Officers have been praised for their "fearless" response in containing the attacker with pepper spray and Tasers.
In a statement, Greater Manchester Police said the suspect had been assessed by specialist staff and detained under the Mental Health Act.
The victims were stabbed at about 21:00 GMT and taken to a nearby hospital with "serious" but not life-threatening injuries.
A woman, aged in her 50s, suffered injuries to her face and stomach, while a man - also in his 50s - has injuries to his stomach.
The officer, a police sergeant in his 30s, sustained knife wounds to his shoulder during the attack, but has since been released from hospital.
The suspect lived in the Cheetham Hill area of the city, said police.
Officers raided a semi-detached house on Schoolside Close, a mile north of Manchester city centre.
Nearby resident Nousha Babaakachel, 40, said a Somali family lived at the address - a mother and father of five in their 40s, who came to live in the street about 12 years ago from the Netherlands.
She said two of the four sons were at university, one worked at Manchester Airport and the youngest was back in Somalia. They also have a daughter.
Both parents attend the local Khiza Mosque.
At the briefing, Greater Manchester Chief Constable Ian Hopkins said: "I know that the events of last night will have affected many people and caused concern.

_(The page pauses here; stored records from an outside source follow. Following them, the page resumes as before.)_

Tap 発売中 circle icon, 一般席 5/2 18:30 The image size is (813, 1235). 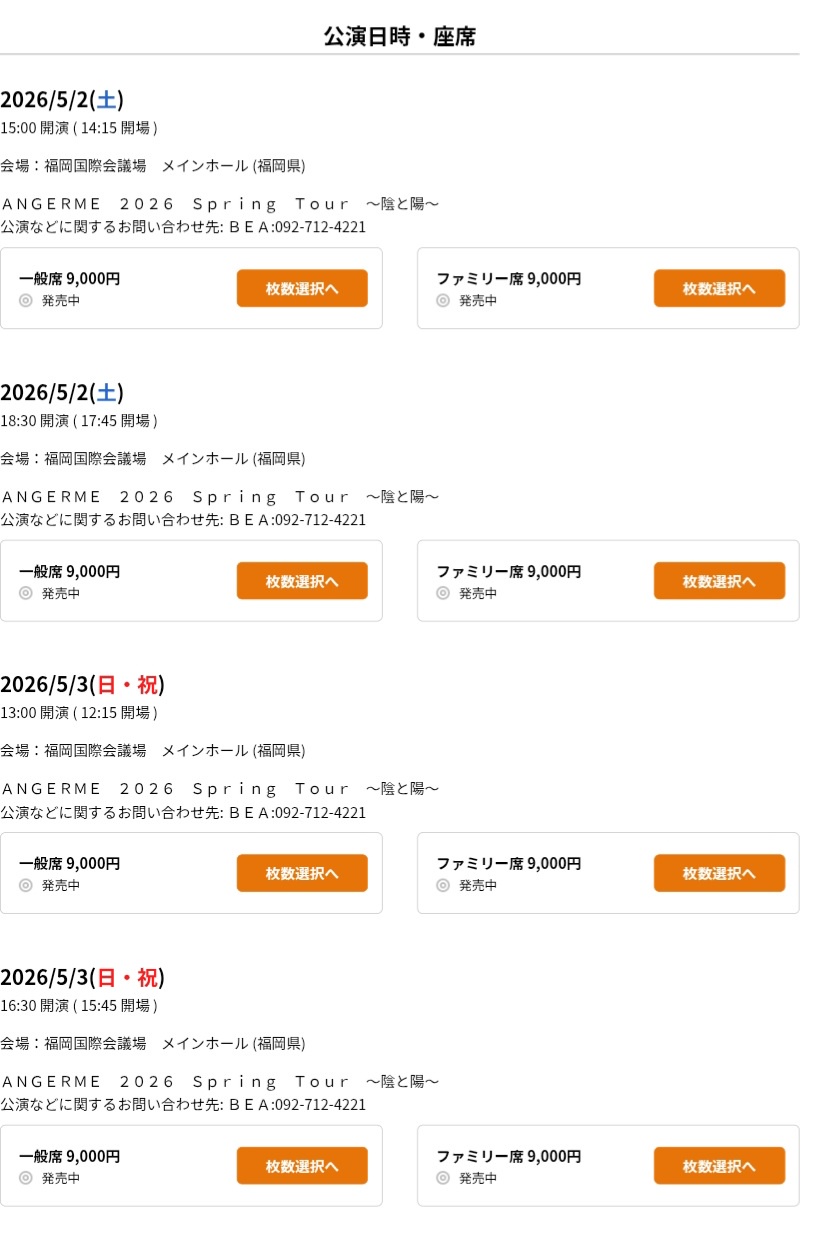pos(26,593)
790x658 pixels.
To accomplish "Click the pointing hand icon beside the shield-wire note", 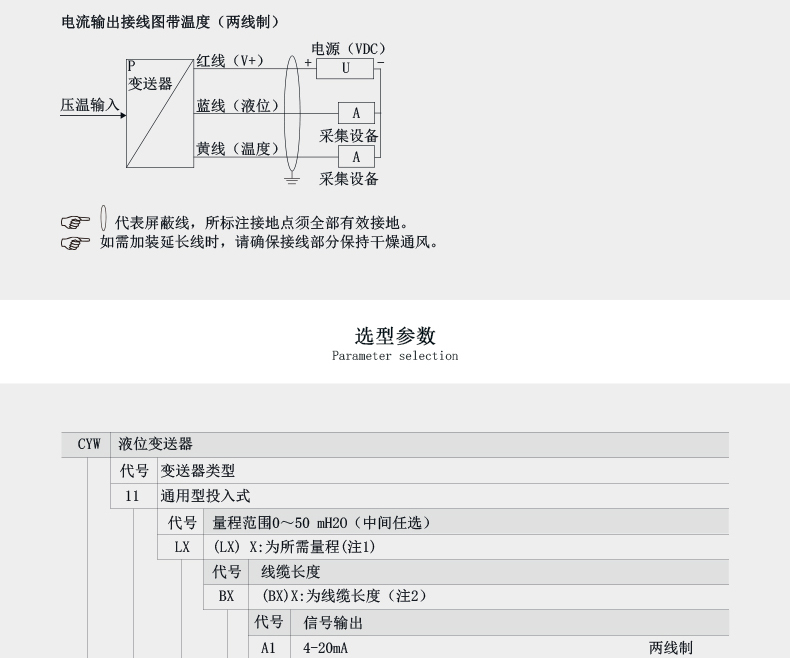I will (x=74, y=223).
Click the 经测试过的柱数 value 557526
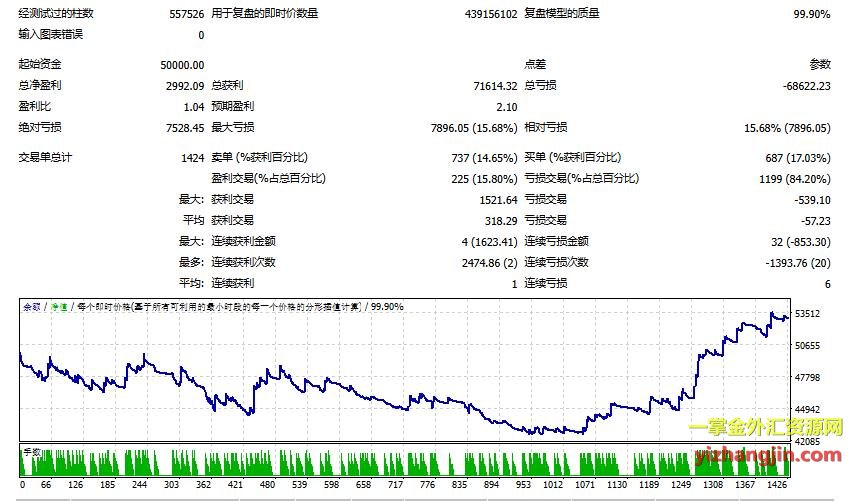857x501 pixels. (186, 14)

"That the incident happened so close to the scene of the terrorist attack on 22 May 2017 makes it even more dreadful."
Mr Jackson had said that "given how frenzied the attack was" officers had been considering the state of the suspect's mental health.
"There is wide reporting in the press about what the attacker allegedly said during the incident and because of this we want to be clear, we are treating this as a terrorism investigation," he said.
He explained officers were "retaining an open mind in relation to the motivation for this attack".
Police recovered two knives at the scene, but do not yet know if both were used.
Prime Minister Theresa May and Labour leader Jeremy Corbyn both said the victims were in their thoughts, with Mrs May praising the "courageous response" of the emergency services, and Mr Corbyn highlighting their "bravery".
The Home Secretary Sajid Javid said he wished those injured a full recovery.
Assistant Chief Constable Sean O'Callaghan, from British Transport Police, said he was "incredibly proud" of the four officers who detained the suspect.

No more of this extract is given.